Le coltan, autrement appelé minerai de sang, exploité dans différents pays d’Afrique centrale, dont la République Démocratique du Congo, est indispensable à nos usages technologiques. Petna Ndaliko Katondolo  en fait la pierre angulaire de Katasumbika, film manifeste à l’approche multidimensionnelle dans la continuité de ses œuvres précédentes. Au fil d’une circulation agile entre rapports historiques et raccords synesthésiques, le réalisateur tisse, troue, sculpte et suture les images présentes et passées.
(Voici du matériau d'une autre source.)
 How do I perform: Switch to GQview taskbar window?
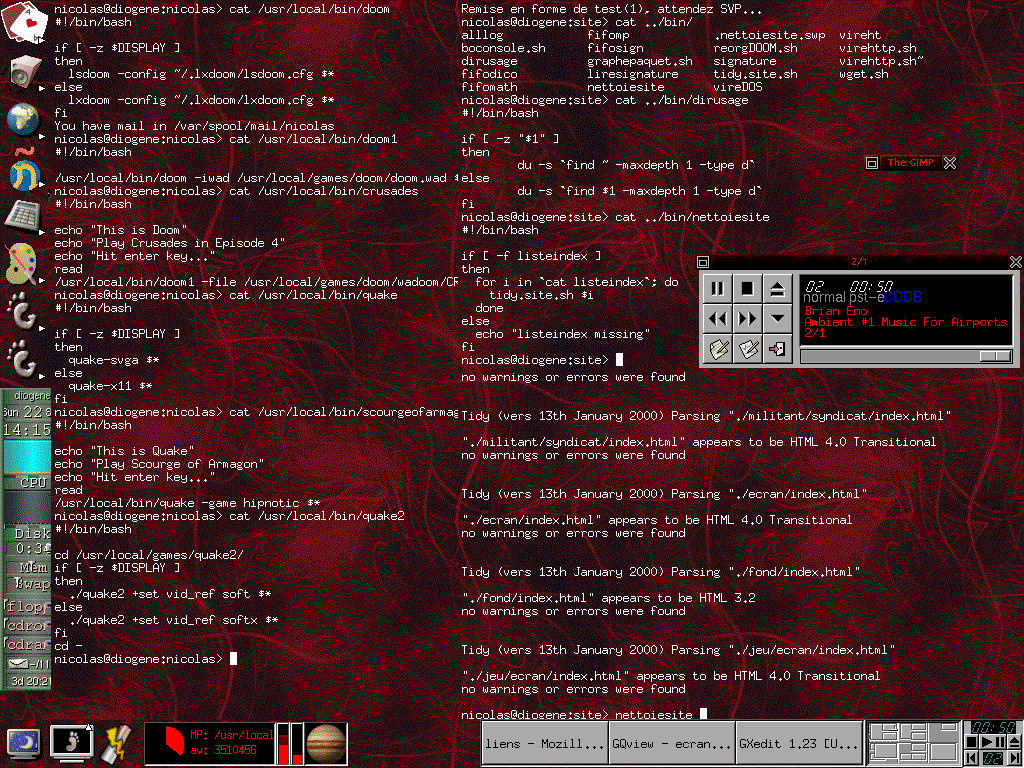671,744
L’archive de la propagande coloniale belge dont les voix nasillardes déplient les opérations d’exploitation du coltan, est montrée à même les objets, projetée sur le panier en mouvement dans lequel les femmes trient les graines en chantant. Ce geste de « réencodage esthétique » - termes du cinéaste - oppose à la persistance du colonialisme et à l’extractivisme une opération de substitution (du grain de l’archive à la graine pilée). L’archive est dès lors simultanément la trace d’un héritage et une ruine en excès sur le présent, duquel peuvent ressurgir des foyers de résistance. Katasumbika est un travail de réinscription décoloniale à partir des chants, des rythmes, des gestes et des pratiques que les colons ont invisibilisés et effacés. C’est dans cette construction par strates que prennent sens et conversent des éléments a priori disjoints : des gestes agricoles, le travail dans les mines, un rassemblement politique sur une place publique pour le départ de la Mission de l’ONU filmé sur le vif, et le témoignage vibrant d’une survivante des massacres perpétrés en 2023 par l’armée congolaise en réponse à cette demande populaire. De l’image de synthèse du coltan en ouverture au son final, concret et métallique de la roche attaquée au cœur des mines, Katasumbika est une entreprise de réappropriation testimoniale et mémorielle souveraine qui nous prend à témoin d’une réalité que nul n’est censé ignorer : le prix de nos usages.